Having completed the first floor of the exhibit on the one day, I returned the next morning, fresh and alert, to report on the 2nd half, upstairs in the gallery.
I was faced, at the entrance to the upper floor, by flourescent yellow walls. Things are a little different up here and aesthetics are very much back in action. I explored a display of technology-enhanced materials, each one announcing itself in a unique typeface or letterform cut from or into the material. Due to a heightened sensitivity to technology and a freak of acoustics I did, at one point think that a strand of glow-tape might be talking to me. It wasnt. Im pretty sure.
The superhero substances range from actual fabrics for wetsuits, fire suits and khaki pants (including the infamous-in-my-household Nanotextiles which Dante bought and declared to be the hottest (as in sweaty and uncomfortable) pants hes ever owned) to self-cleaning glass, bamboo laminates, various foams and insulations, vegetable-based polymers and of course the famous Aerogel, which is currently used to trap comet dust and has a whole other future as potential insulation or windows mapped out for it here on planet earth.
Most of these substances are extremely cool. Many of them are environmentally responsible, use recycled materials and either break down or don’t break down as required. They hold not only obvious design in their existence, but intriguing potential as design materials.
Heres where Bruce and I went our separate ways due to a complete failure to understand each other. Here, in the room of silver-lined walls and 20-foot banners. Here, where we marvel at the similarities in technology of the assault rifle and the toy, the Super Soaker. Right here, where we see the optimism in the products and technological advantages that we as consumers and 21st century humans experience as a direct spin off (or spin on as Massive Change likes to say) of military spending.

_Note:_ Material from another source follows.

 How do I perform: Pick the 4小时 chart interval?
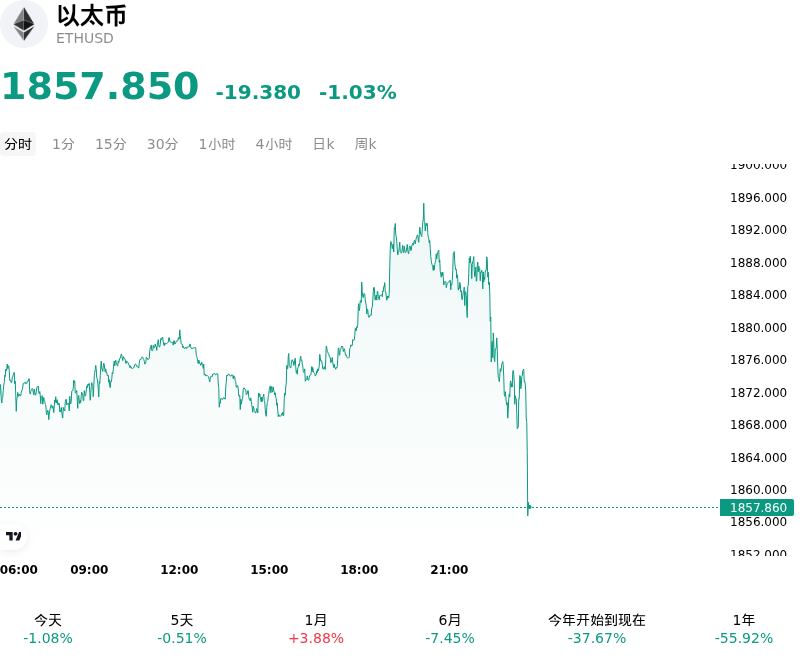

I’ve given this a lot of thought, and I’m really not sure if my objections are knee-jerk anti-militarism or not. It just seems to me that this rampant optimism has gone too far here. That the determination to focus on the good has taken a turn down a very dark corridor, and I for one am having some trouble finding my way by this flickering little glow of light. At what cost the lightweight dried food rations, the Gore-tex, the camelbacks, remote controls, GPS and internet? Without the military spending on exploring these materials, robotics and communication systems developed to aid in the efficient destruction of people (oh, excuse me, protection of people) we would have none of these things. Or would we? So we reap the chaff of the military wheat. It really makes you wonder what would be possible if we could have the whole harvest.

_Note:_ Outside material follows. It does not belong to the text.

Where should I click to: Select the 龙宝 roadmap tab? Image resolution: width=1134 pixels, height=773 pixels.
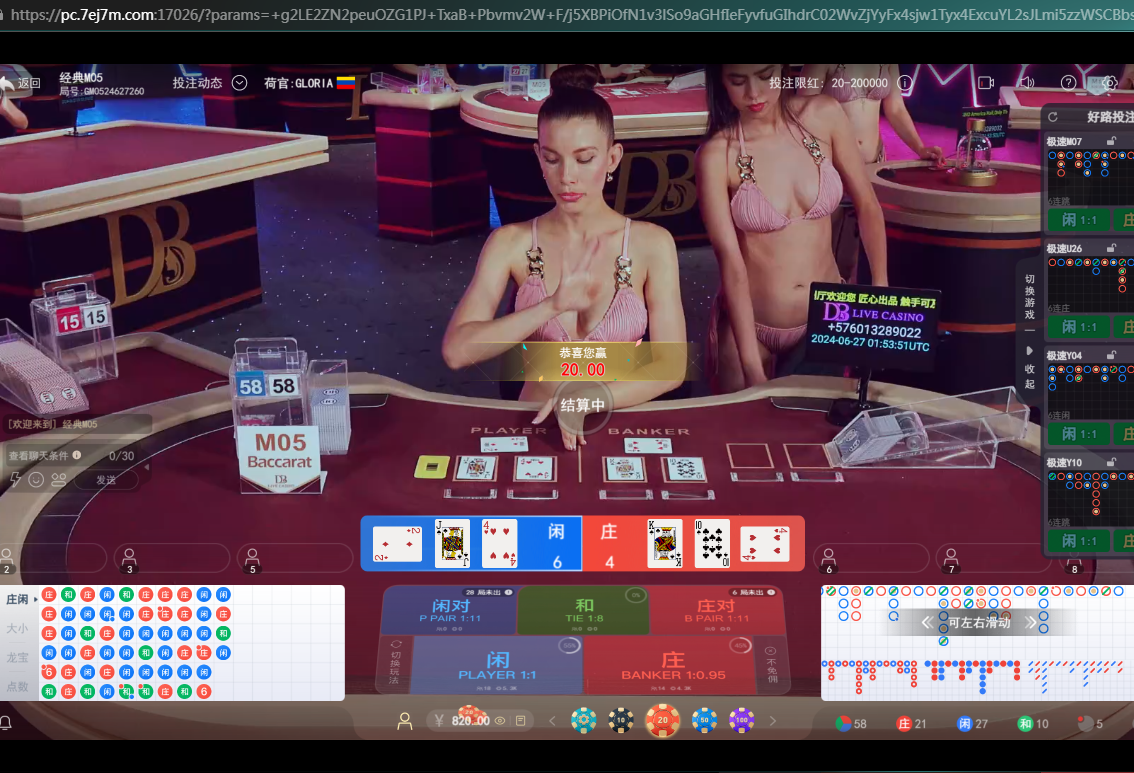click(18, 658)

This section also explores the reverse transfer of ideas and technology from consumer product design to the military as well, for instance the transformation of Tycos remote-controlled Vertigo toy truck into a remote-controlled military spy weapon called Dragon Runner [text from the press kit]. Im just not sure if that makes it better, or worse.

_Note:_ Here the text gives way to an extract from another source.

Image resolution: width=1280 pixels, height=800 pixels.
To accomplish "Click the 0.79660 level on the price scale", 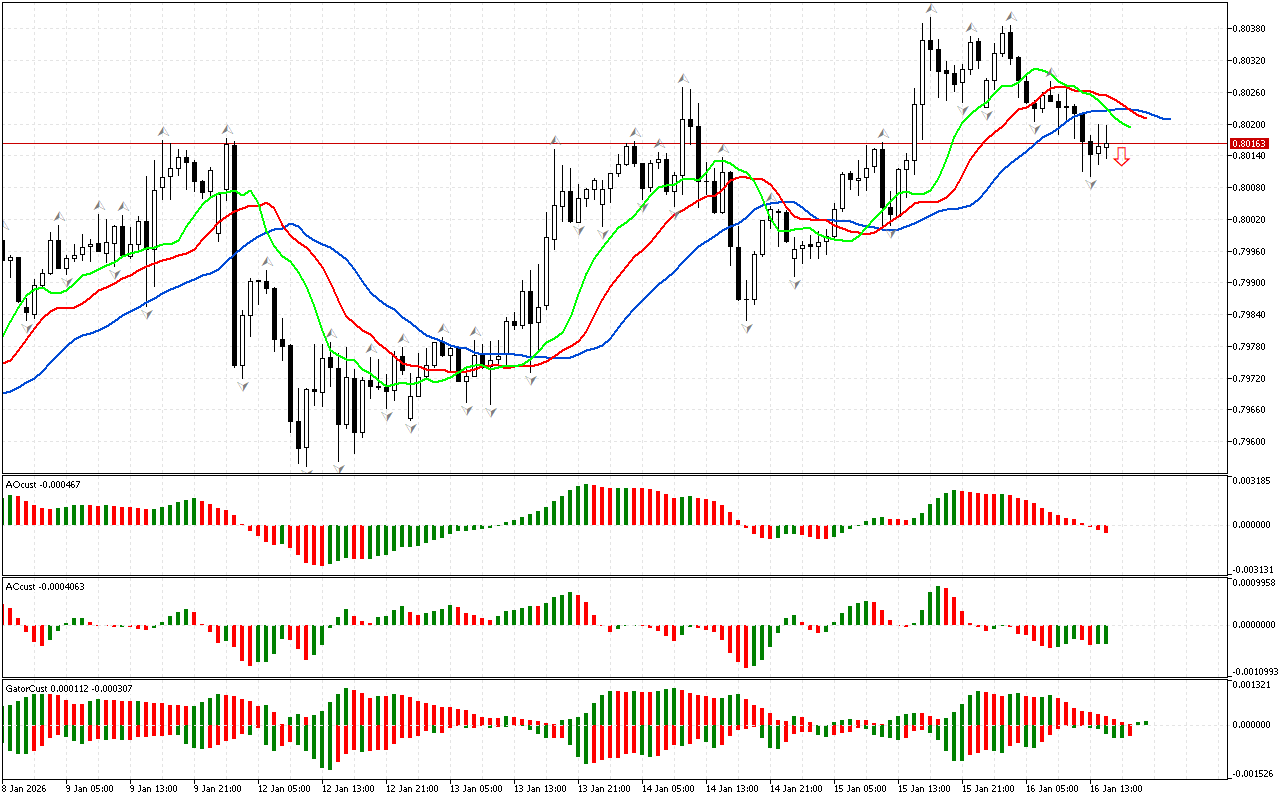I will 1250,410.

As I leave this room a horde of school children are tugging at banners 6 times their height and walking into silver walls. Bump, Ouch. Ouch, indeed.
If you were at the 2003 AIGA conference in Vancouver, the term cradle to cradle design will already be familiar to you. Not to trivialize it, but also not to retread this much-covered ground: recycling, reusing, biodegradability, vegetable-based materials for e.g. food takeaway, compostable materials … you know the drill. Recyclable materials hang from the ceiling like popcorn strings, and various artefacts are displayed on a slab. (Of note, A Sound Wave Freezer: surprisingly quiet thermo-acoustic uses sound waves at a deafening level of 173 decibels. Nice.)
Humourously, one of the first artefacts in this section is an artificial nose, which makes me think immediately of Peter Sellers. After a display of the various technological devices that may be implanted in our bodies to keep us alive or functioning, are a series of voting booths. At each booth there is a stated issue, such as Working with the basic elements of life followed by a list of hopes and fears (each one balanced, by column). The question Should we be doing this? sits above 2 clear plexiglass boxes—YES, NO—and slips of yellow paper available for our vote.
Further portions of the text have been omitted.